Pull every line holding the word "Given" out of the data and copy it.

(Pixel coordinate grounding data)
┄┄┄┄┄┄┄┄┄┄
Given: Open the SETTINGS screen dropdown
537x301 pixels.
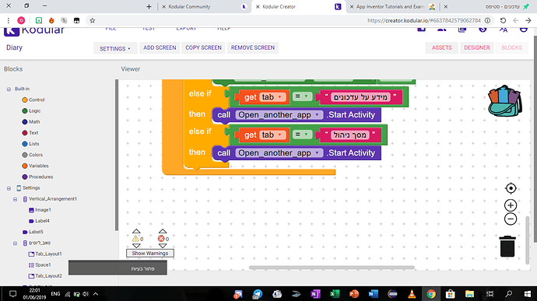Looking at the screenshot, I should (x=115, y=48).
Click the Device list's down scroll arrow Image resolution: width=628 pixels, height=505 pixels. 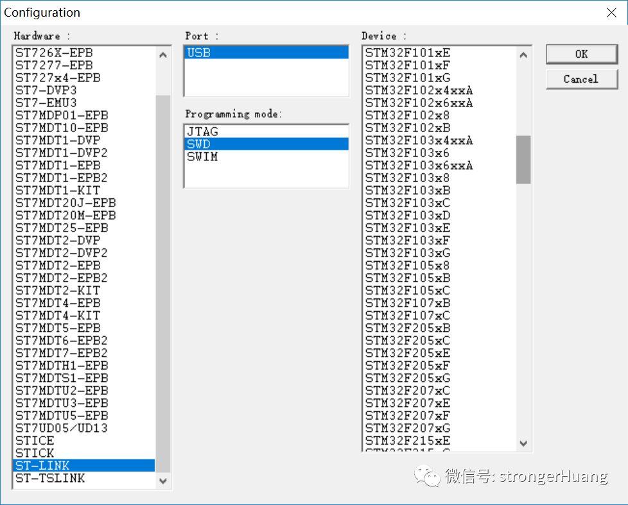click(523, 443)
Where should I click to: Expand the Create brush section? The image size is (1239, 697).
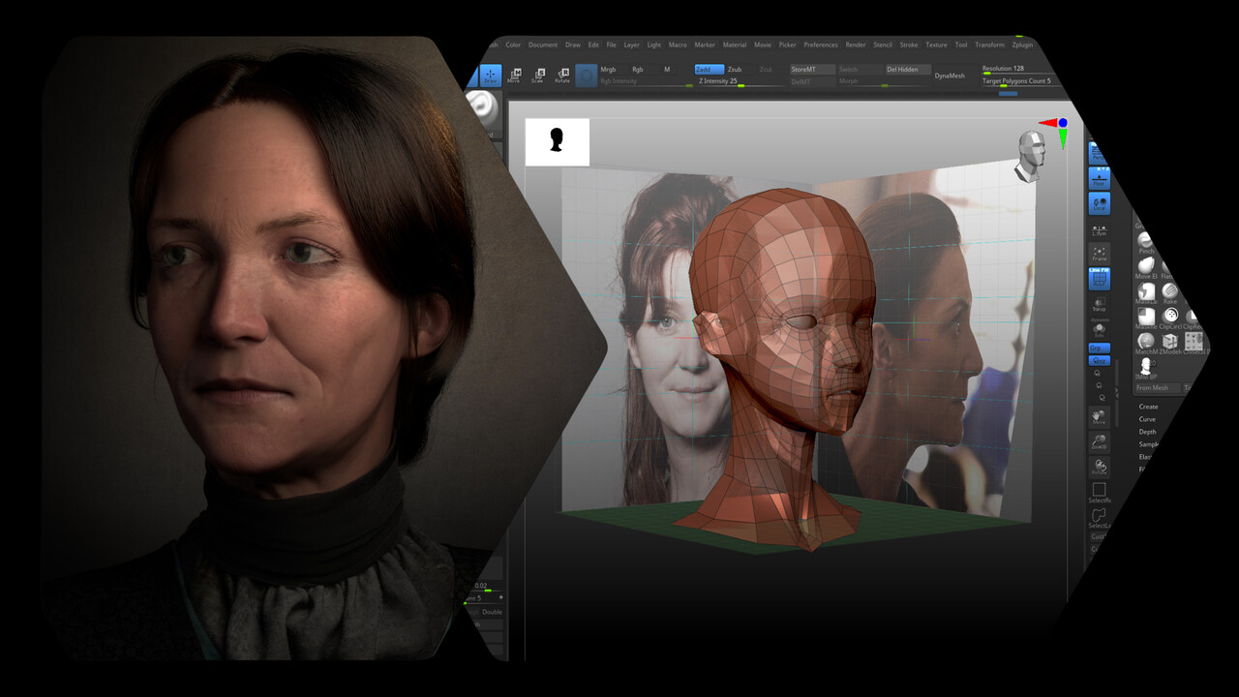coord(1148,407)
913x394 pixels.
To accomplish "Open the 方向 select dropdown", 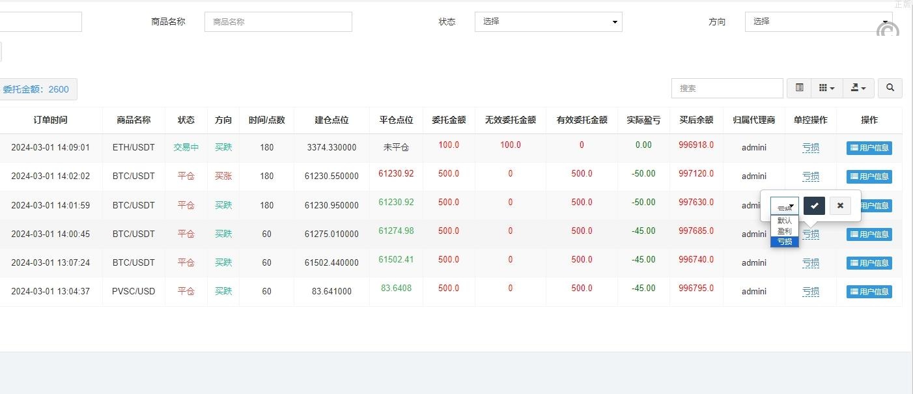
┄┄┄┄┄┄┄┄┄┄
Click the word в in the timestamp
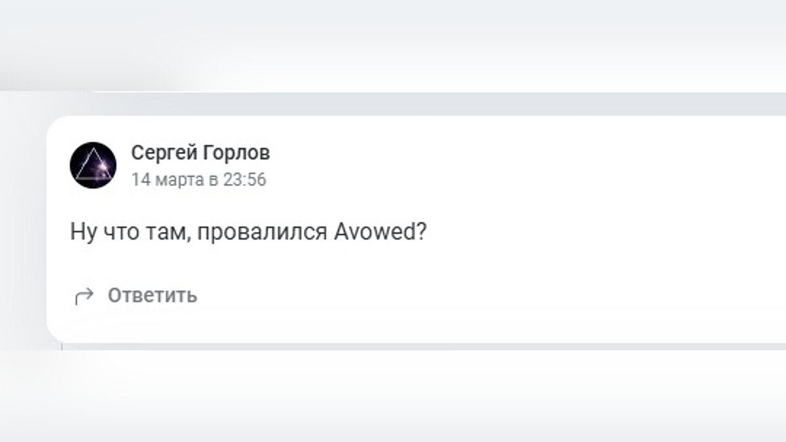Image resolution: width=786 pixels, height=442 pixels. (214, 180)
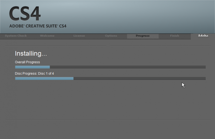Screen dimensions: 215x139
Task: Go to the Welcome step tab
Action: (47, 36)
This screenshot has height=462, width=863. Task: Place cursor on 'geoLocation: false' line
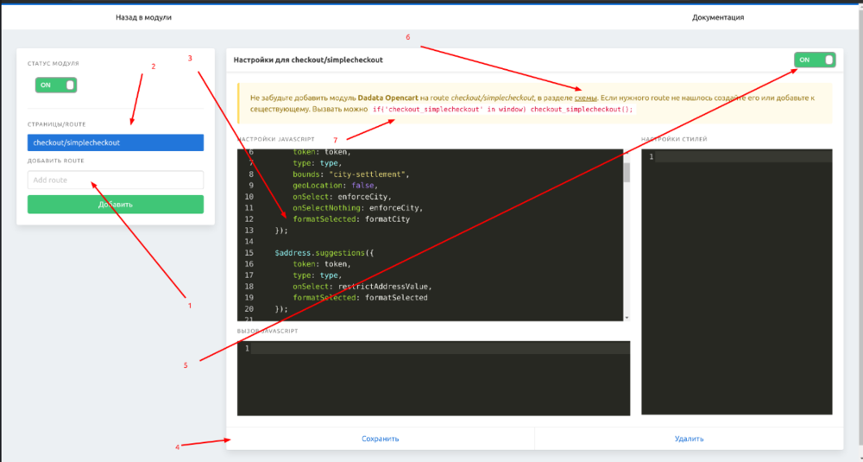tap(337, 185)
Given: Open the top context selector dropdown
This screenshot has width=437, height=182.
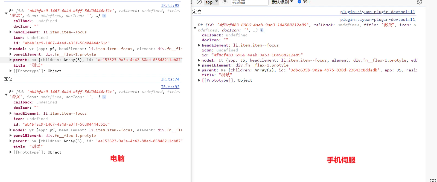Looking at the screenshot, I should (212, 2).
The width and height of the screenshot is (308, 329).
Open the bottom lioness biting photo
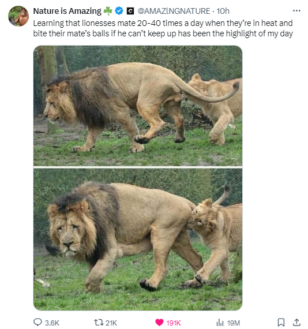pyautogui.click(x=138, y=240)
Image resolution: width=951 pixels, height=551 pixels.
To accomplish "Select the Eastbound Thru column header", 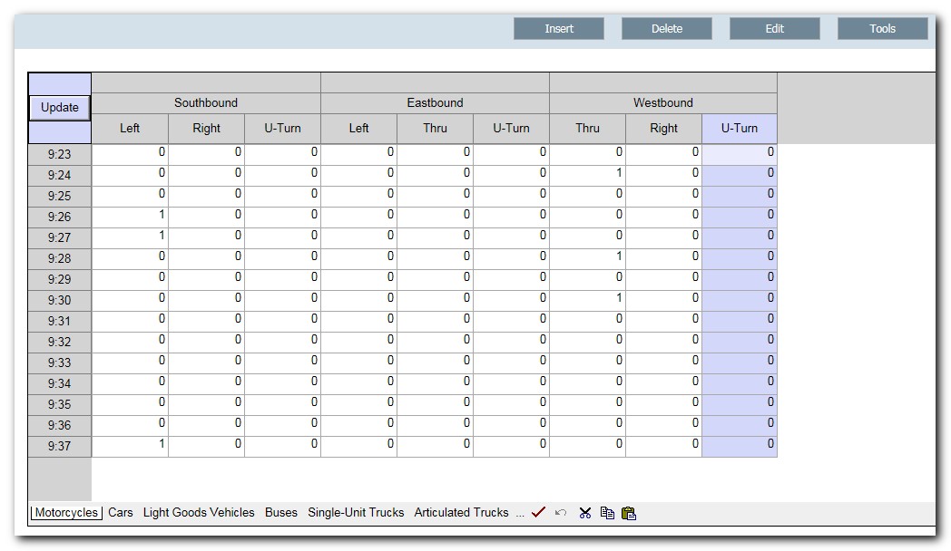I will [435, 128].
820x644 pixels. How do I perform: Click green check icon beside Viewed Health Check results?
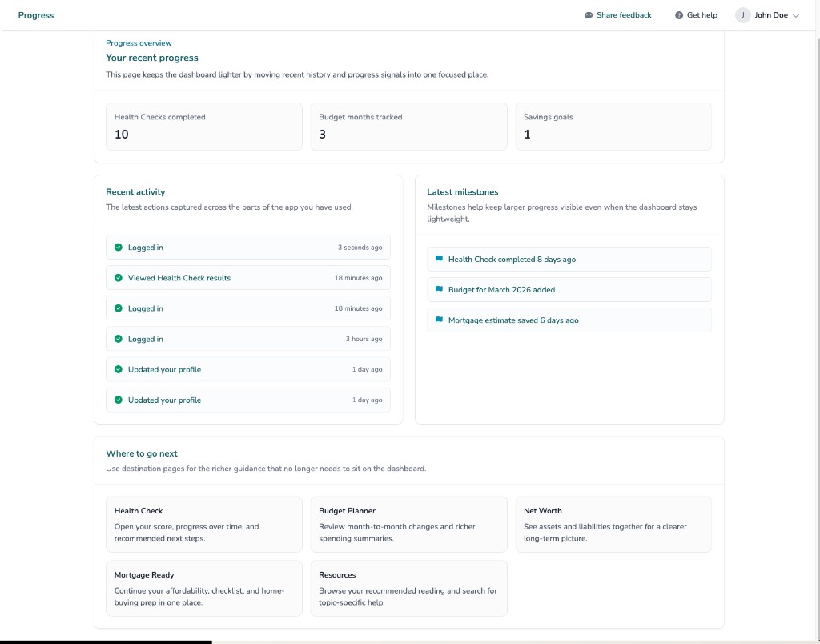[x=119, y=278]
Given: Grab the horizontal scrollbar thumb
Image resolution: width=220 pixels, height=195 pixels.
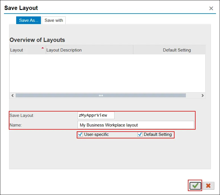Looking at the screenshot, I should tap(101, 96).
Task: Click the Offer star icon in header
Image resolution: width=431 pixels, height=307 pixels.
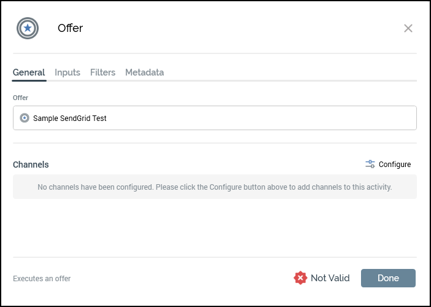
┄┄┄┄┄┄┄┄┄┄
- Reply to the task
Given: Open the SETTINGS screen dropdown
Given: Open the top context selector dropdown
Given: Grab the horizontal scrollbar thumb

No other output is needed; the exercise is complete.